What people are tweeting about, which event-related accounts they’re following, the keywords and hashtags they include in their tweets, what content they decide to search for, click on, retweet or favorite – that all plays a role in audience creation, he said.
All of that can also be intersected with a brand’s own first-party data via tailored audiences.
“Clients want to reach an audience at the most relevant time, and the concept of live or real-time goes hand in hand with that,” said Ranadive. “We measure relevancy by looking at the engagement rates.”
Previously, if advertisers wanted to tap into an audience coalescing around an event, they had to go through a fairly manual process of selecting and targeting against a set of likely keywords and then hope for the best. Event targeting is meant to automate that process.
Whereas a big part of Project Lightning is about making Twitter more accessible to logged-out users – seemingly a bid to appease Wall Street’s now nearly quarterly demand for more user growth by creating chronological event-based feeds that can be embedded off-platform – the event targeting tool is geared more toward the existing Twitter user.

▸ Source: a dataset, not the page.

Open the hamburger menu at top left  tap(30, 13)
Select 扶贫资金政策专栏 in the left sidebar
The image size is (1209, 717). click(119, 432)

Larger tentpole events are the main focus for the time being, but Ranadive said Twitter plans to bring smaller events into the fold down the line. National Doughnut Day (the first Friday in June, for anyone who wants to mark their calendars for next year) may not be on par with something like the MTV Video Music Awards in terms of ad spend or potential reach, but it’s still something that certain advertisers could take advantage of.